O aumento de incêndios nas matas brasileiras
Enviada em 13/04/2020
Em agosto de 2019, houve um debate midiático de repercussão internacional em virtude de dados divulgados pelo Instituto Nacional de Pesquisas Espaciais acerca do aumento de focos de incêndio da Amazônia. Nesse contexto, apesar da dualidade de perspectivas - o dado era alarmante em comparação ao ano de 2018, mas estava dentro da média para as últimas décadas -, o fato é que as queimadas existem, são causadas por interesses humanos e colocam a natureza em risco. Desse modo, medidas de combate a essa problemática são necessárias.
De início, cabe elucidar porquê os incêndios ocorrem nas matas do Brasil. Sob esse ângulo, há uma relação direta com o desmatamento, uma vez que o objetivo da retirada de cobertura vegetal é realizar plantio, pastagens ou colheitas.
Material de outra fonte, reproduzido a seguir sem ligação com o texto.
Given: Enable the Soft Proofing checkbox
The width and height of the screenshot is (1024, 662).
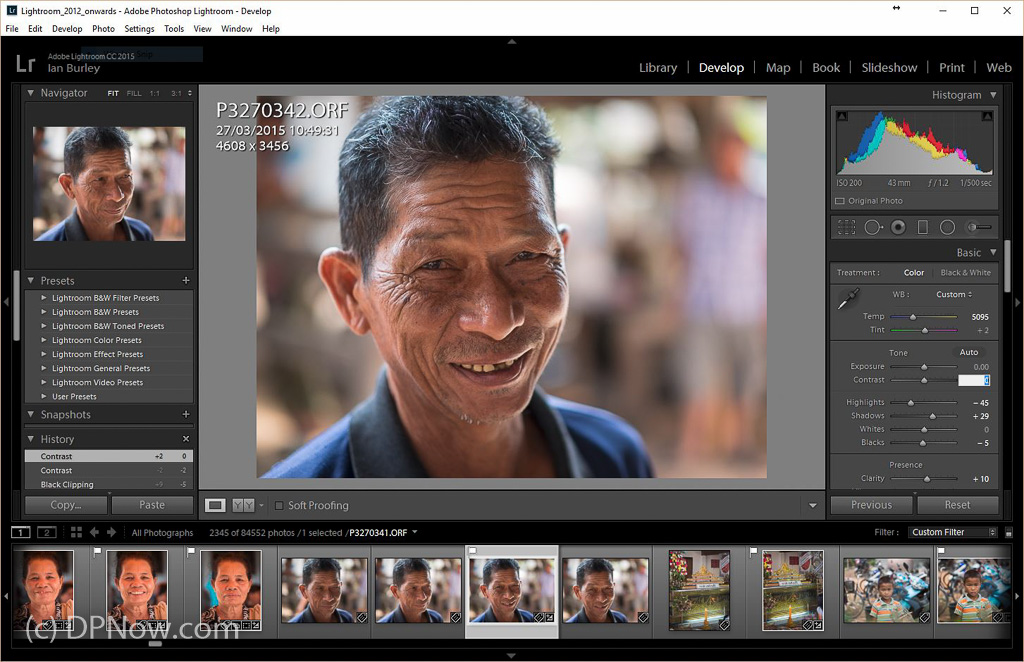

Em meio a isso, haja vista o pensamento marxista de que a economia é o motor da sociedade, verifica-se o forte interesse econômico, primordialmente do agronegócio - considerando sua influência histórica desde a colonização da América Portuguesa - nesse processo criminoso. Em síntese, o ser humano prioriza a economia em detrimento da preservação ambiental.
Em função disso, vale ressaltar que o meio ambiente sofre consequências negativas por causa das queimas. Nesse sentido, consoante o filósofo Zygmunt Bauman, a modernidade é marcada pelo imediatismo e isso fica claro no caso das queimadas, já que elas são ações de cunho imediatista, pois, a curto prazo, aumenta a fertilidade do solo; todavia, ao passar do anos, a a terra se torna infértil. Outrossim, é emblemática a perda da biodiversidade, tendo em vista que a Amazônia e o Cerrado já são considerados “hotspots” pela Geografia, ou seja, são biomas ricos e estão ameaçados de destruição. Dessa forma, é nítido o grande prejuízo ambiental dos incêndios nas matas.
Portanto, observa-se que é imprescindível conter o ato humano de realizar queimadas. Por conseguinte, é imperioso que o Ministério do Meio Ambiente consolide a lei vigente sobre o tema, por meio do aumento da fiscalização, utilizando a vigilância do Instituto Brasileiro do Meio Ambiente e dos Recursos Naturais Renováveis (IBAMA), principalmente, nos “hotspots” brasileiros, a fim de identificar os responsáveis pelo crime com maior facilidade e aplicar as devidas punições. Assim, os incêndios nas vegetações não terão mais ocorrência preocupante no território brasileiro.